**WHAT YOU ARE ASKED TO DO**
Lines that include the word "icon" should be copied from the listing that follows.

[[ AVAILABLE RECORDS, beginning ]]

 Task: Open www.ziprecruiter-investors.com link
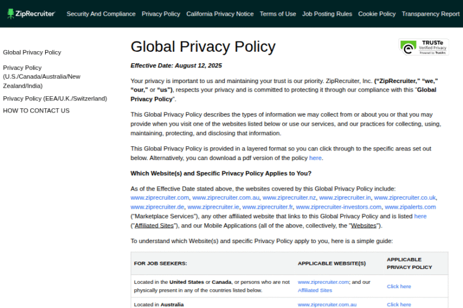338,207
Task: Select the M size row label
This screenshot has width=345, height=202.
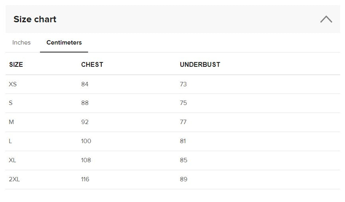Action: [12, 122]
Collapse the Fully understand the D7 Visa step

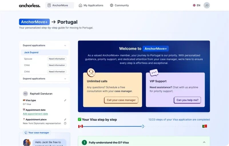click(204, 142)
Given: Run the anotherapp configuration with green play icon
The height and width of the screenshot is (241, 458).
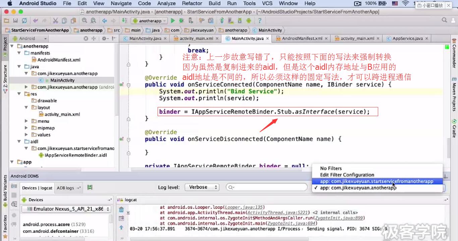Looking at the screenshot, I should (173, 20).
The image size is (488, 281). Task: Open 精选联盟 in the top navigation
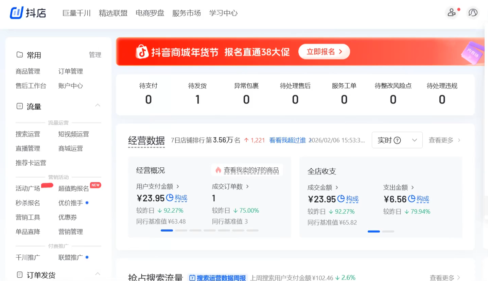click(x=113, y=13)
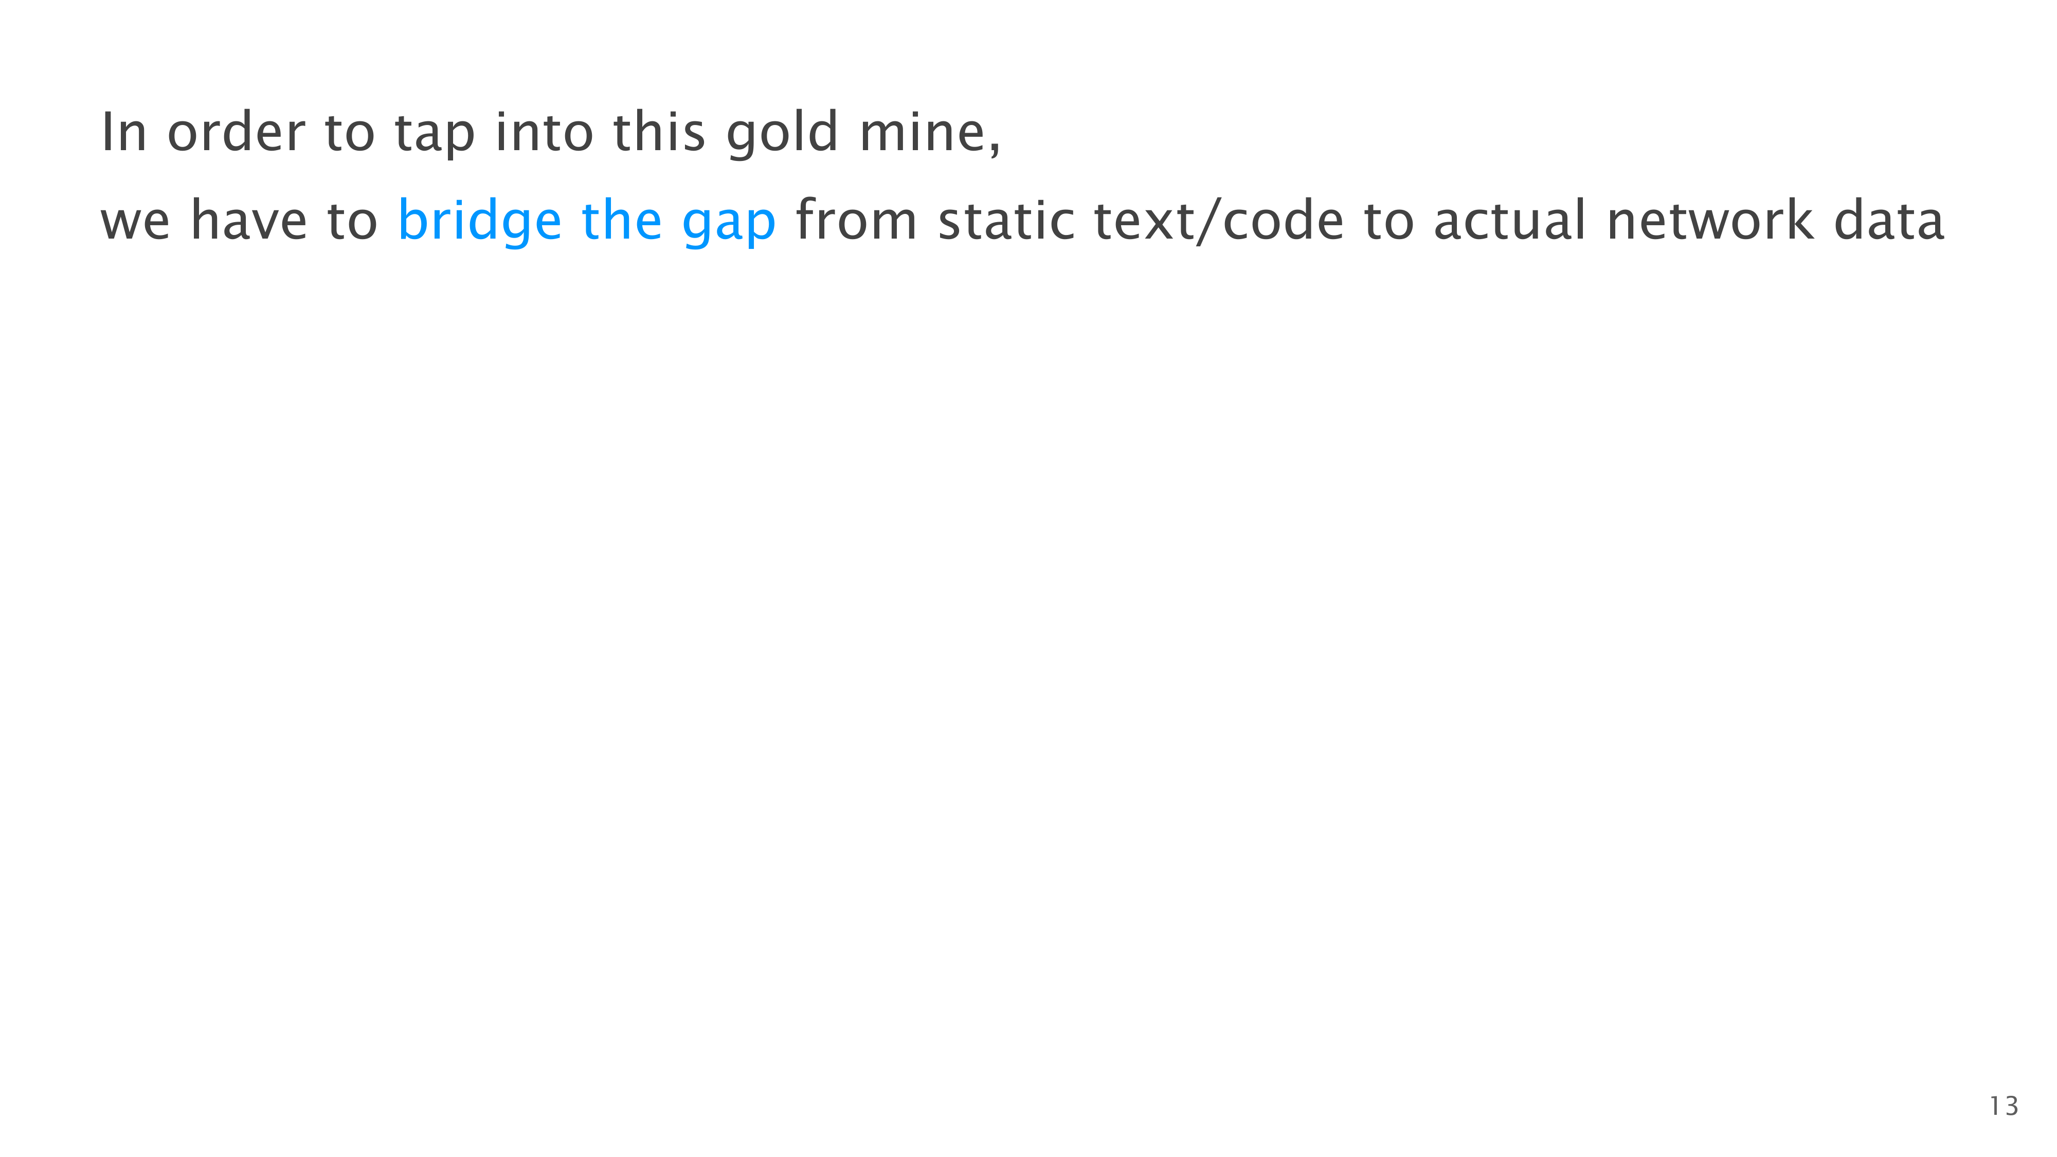Click the word "gold"
This screenshot has width=2057, height=1157.
(782, 133)
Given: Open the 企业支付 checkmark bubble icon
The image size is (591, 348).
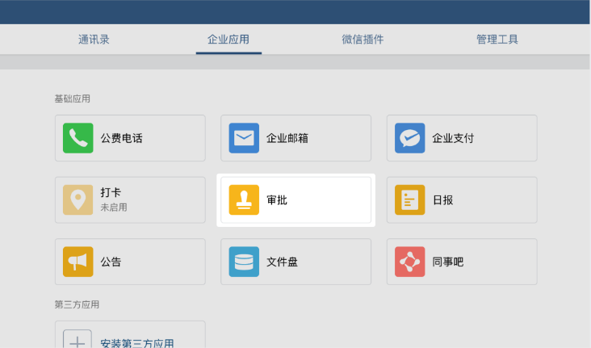Looking at the screenshot, I should coord(409,138).
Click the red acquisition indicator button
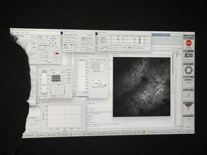The image size is (207, 155). click(57, 53)
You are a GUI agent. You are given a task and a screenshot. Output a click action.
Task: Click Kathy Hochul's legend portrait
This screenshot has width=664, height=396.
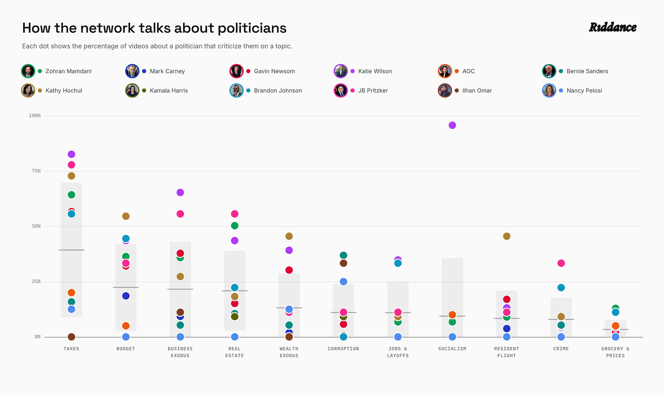pos(28,90)
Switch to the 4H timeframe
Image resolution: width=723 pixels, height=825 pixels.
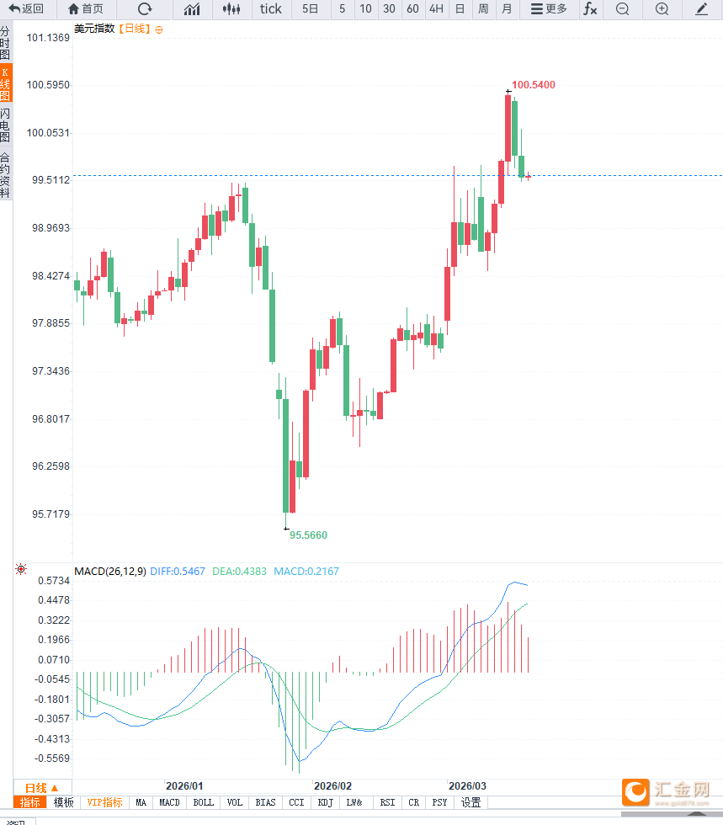436,9
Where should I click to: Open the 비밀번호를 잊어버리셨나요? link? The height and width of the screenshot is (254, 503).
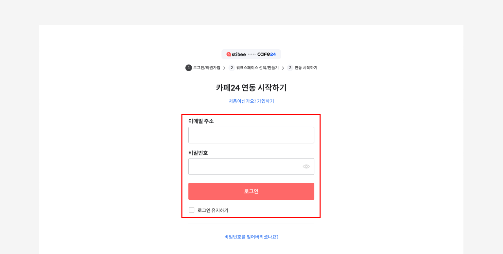click(251, 237)
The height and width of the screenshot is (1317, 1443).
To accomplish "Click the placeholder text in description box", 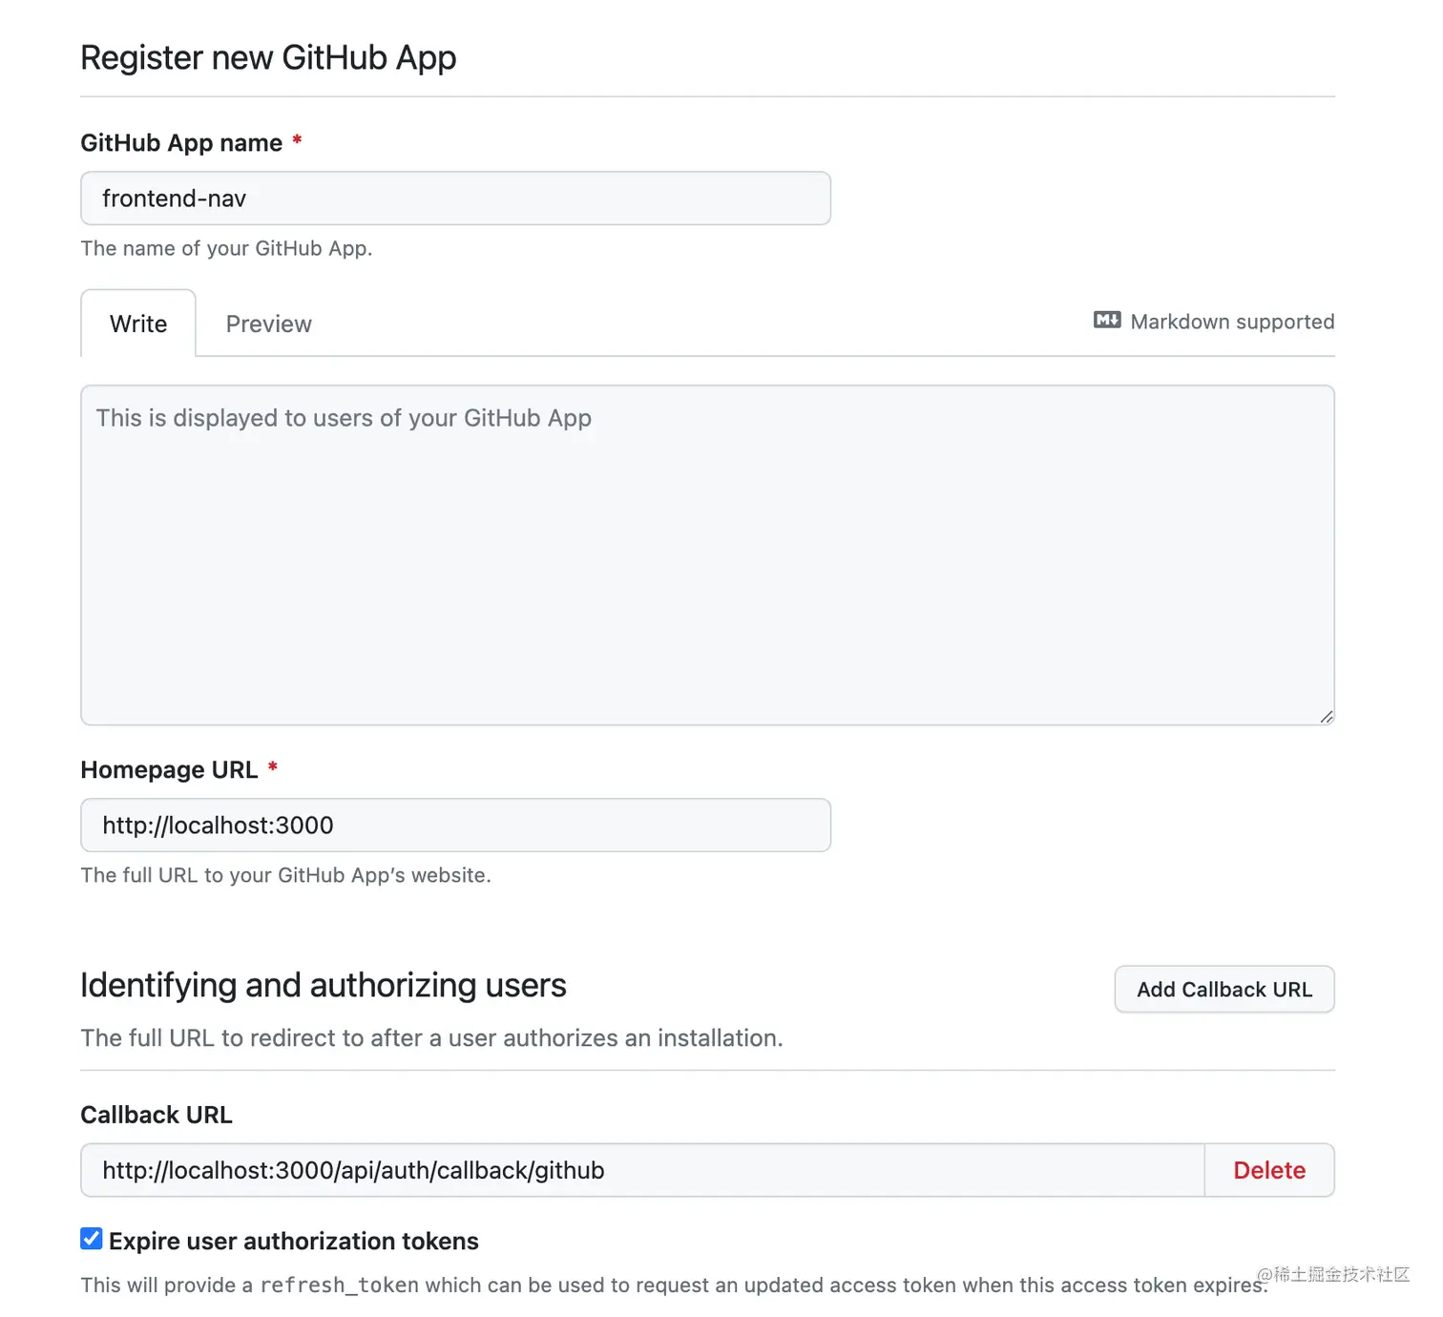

[[ AVAILABLE RECORDS, end ]]

**SOLUTION TO THIS TASK**
Given: Run the anotherapp configuration with green play icon
Given: Open the 企业支付 checkmark bubble icon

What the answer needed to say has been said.